But a more current update from Netflix management that the company is still courting China with hopes to eventually launch its service there is still optimistic news. Given the sheer size of the Chinese market, an expansion to the country would represent a substantial catalyst for Netflix.
China could help reverse Netflix's slowing growth
To better understand why an expansion to China in the coming year or so would be welcomed warmly by investors, it's important to go back to Netflix's guidance for worse-than-expected second-quarter international member additions.
The company guided for 2 million net international additions in Q2, or more than a million lower than most analysts were predicting, and lower than any quarter's international net additions in 2015. Following Netflix's January launch to 130 additional countries, the sudden deceleration in growth took investors by surprise.

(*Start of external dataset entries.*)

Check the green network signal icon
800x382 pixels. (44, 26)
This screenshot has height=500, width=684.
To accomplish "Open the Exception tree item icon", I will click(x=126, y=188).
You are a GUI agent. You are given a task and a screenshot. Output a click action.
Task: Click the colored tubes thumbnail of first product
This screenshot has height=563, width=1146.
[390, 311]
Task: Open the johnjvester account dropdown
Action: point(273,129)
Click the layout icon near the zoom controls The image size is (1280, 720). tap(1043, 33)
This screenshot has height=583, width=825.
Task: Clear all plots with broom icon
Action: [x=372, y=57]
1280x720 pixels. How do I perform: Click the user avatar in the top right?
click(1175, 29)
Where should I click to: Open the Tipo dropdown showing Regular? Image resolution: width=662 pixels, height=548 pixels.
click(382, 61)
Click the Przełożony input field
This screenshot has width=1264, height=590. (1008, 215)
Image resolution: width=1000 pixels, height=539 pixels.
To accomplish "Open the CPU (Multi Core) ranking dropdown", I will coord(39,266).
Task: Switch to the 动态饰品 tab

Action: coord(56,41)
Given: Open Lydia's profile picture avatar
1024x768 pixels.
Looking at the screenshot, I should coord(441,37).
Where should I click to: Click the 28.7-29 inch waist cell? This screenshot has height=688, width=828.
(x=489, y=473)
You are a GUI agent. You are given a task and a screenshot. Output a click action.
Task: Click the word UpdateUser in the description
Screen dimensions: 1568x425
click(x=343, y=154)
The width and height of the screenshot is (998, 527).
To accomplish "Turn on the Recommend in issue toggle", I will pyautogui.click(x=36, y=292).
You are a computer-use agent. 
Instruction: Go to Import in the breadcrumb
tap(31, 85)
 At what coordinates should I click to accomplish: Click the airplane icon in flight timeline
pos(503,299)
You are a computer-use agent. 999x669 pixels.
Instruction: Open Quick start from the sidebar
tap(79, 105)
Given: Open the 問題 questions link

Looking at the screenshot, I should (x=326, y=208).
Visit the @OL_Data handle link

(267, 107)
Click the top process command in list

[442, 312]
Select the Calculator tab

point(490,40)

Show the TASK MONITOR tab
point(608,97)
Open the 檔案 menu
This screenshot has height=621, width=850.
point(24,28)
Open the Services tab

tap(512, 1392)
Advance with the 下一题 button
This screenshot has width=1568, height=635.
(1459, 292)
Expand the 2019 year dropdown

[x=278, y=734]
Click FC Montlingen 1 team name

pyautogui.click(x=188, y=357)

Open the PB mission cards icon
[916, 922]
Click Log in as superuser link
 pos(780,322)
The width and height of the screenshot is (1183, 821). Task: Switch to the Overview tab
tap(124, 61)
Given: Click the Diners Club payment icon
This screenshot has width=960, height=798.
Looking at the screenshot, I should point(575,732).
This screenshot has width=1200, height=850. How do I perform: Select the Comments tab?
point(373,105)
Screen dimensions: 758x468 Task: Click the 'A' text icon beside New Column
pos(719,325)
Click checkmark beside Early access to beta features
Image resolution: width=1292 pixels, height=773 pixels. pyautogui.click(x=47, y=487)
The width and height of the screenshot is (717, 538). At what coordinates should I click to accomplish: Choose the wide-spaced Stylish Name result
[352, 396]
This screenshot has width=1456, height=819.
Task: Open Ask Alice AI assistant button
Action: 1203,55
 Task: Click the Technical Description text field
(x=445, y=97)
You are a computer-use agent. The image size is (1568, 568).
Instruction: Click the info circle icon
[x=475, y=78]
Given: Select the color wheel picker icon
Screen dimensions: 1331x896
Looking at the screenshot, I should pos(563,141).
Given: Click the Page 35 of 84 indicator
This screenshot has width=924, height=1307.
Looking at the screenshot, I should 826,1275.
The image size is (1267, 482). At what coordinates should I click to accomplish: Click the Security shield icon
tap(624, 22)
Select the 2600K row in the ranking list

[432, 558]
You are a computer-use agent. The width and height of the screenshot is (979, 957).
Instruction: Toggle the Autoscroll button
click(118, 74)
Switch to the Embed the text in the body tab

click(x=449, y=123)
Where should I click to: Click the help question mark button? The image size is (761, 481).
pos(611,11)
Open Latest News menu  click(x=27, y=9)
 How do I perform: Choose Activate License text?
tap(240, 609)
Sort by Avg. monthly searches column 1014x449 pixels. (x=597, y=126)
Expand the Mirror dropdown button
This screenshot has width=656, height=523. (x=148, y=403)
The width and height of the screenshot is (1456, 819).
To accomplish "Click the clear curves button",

But Netflix CFO David Wells downplayed the worse-than-expected guidance during the company's first-quarter earnings call, attributing it to a tough comparison in the year-ago quarter:
In terms of thinking about the guide, just a reminder that we put in the letter, that absent the strong performance we saw last year from the very recently launched Australia-New Zealand market, our guide would have been up. So, I think you haven't yet seen sort of a normalized pattern of growth from us as far as a year-on-year growth expectation across our international markets, because we've been layering on new markets as we go. ... [W]e're mindful of the fact that we've got this large bloom of launches last year and then in Q1 this year with the 'Rest of World' markets -- the Netflix global launch -- that aren't going to continue forward because they're addressing pent-up demand.
In other words, until -- or if -- Netflix adds China to its markets, the streaming giant's international growth may remain around the moderate growth forecast for Q2. An expansion to China, therefore, would help Netflix return to the international growth investors were expecting.
While Netflix's domestic business still represents the bulk of the company's revenue and members, its international segment is growing in importance, highlighting why the growth in the segment influences investor sentiment for the stock. For instance, Netflix's first-quarter international revenue and members accounted for about 33% and 42% of total revenue and total streaming members, respectively -- up from about 26% and 34% in the year-ago quarter.
Because of the international segment's growing importance to overall results, investors concerned about Netflix's decelerating international growth may want to look for a more in-depth update from management on the company's progress in China when the company reports second-quarter results on Monday, July 18. For now, however, at least it's good to know management is still taking the potential expansion seriously.
Daniel Sparks has no position in any stocks mentioned. The Motley Fool owns shares of and recommends Netflix. Try any of our Foolish newsletter services free for 30 days. We Fools may not all hold the same opinions, but we all believe that considering a diverse range of insights makes us better investors. The Motley Fool has a disclosure policy.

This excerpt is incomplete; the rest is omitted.